Modern geocentrists, however, believe that they are the true standard-bearers for an appropriate amalgamation of science and religion. In particular, Gerardus Bouw has claimed "Invariably, those [creationists] who do take more than a cursory look [at geocentricity] become geocentrists."
Modern geocentrists point to some passages in the Bible, which, when taken literally, indicate that the daily apparent motions of the Sun and the Moon are due to their actual motions around the Earth rather than due to the rotation of the Earth about its axis. One is Ecclesiastes 1:5:
- The sun also ariseth, and the sun goeth down, and hasteth to his place where he arose.
Another is in Joshua 10, 10–14, where the Sun and Moon are said to stop in the sky:
- Then Joshua spoke to the Lord, in the day that he delivered the Amorrhite in the sight of the children of Israel, and he said before them: Move not, O sun, toward Gabaon, nor thou, O moon, toward the valley of Ajalon.

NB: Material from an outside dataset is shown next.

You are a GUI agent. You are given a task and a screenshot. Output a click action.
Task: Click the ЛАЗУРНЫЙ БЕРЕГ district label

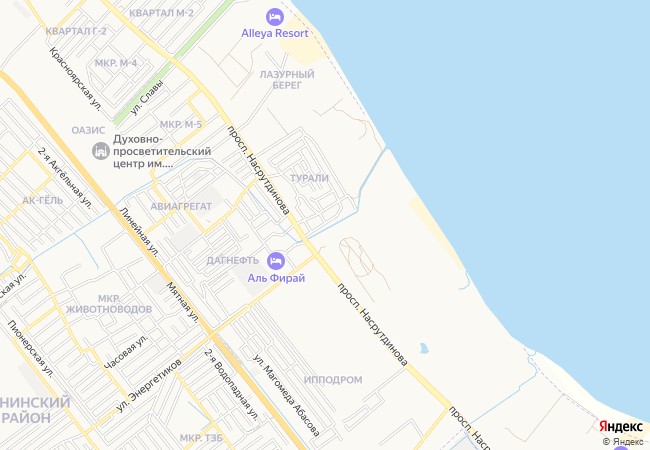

And the sun and the moon stood still, till the people revenged themselves of their enemies.
A suggestion that the Earth is stationary is Isaiah 66:1:
- Thus saith the Lord: Heaven is my throne, and the earth my footstool.
However, the majority of biblical scholars, even those who tend to a literal interpretation on other issues, believe that the above passages do not support a universe centered on an immobile Earth, but are instead simply natural descriptions made from the perspective of the author. Much like the use of the present-day use of the words sunrise or sunset, such descriptions can be considered to reflect the most convenient choice of a local coordinate system rather than an endorsement geocentrism. Finally, the description of the Earth as a footstool in Isaiah is considered by most to be a metaphorical description of God's power, rather than an indication that God literally rests his feet on the Earth. It is argued that the author of these passages did not intend them to be dogmatic statements regarding the location of the Earth in the universe and the insistence that they are necessarily geocentric is improper.
The modern scientific point of view
The consensus of scientists today is
- that there is no center or otherwise special position in the universe,
- that there is a no special linear velocity determined by the laws of physics per se, but the velocity of the cosmic microwave background radiation could be considered special, and
- that there is a unique rotational velocity in which Newton’s laws of motion hold.
As with every scientific theory, this consensus should be considered a "working hypothesis" and does not mean that all alternatives have been disproved, but simply that most or all of the available evidence seems to be consistent with this position.
"There is no special position."
All the known laws of physics can be formulated without reference to any particular place, as long as an inertial frame of reference is chosen for the description. That this is true, as far as we can tell, at all places and has been true for all times is illustrated by the agreement of the laboratory value of the fine structure constant with that derived from the spectra of stars billions of light years away.
Even if the laws of physics are independent of any particular place, one might still ask whether the arrangement of objects in the universe points to a special place for the Earth. But the Earth does not hold any obvious preferred place within the Solar System, nor does the Solar System appear to be in a preferred location within our Galaxy, nor is our Galaxy in a preferred location within the Local Group. Furthermore, the consensus scientific opinion is that there is no evidence based on the distribution of astronomical objects that any particular position in the universe is special.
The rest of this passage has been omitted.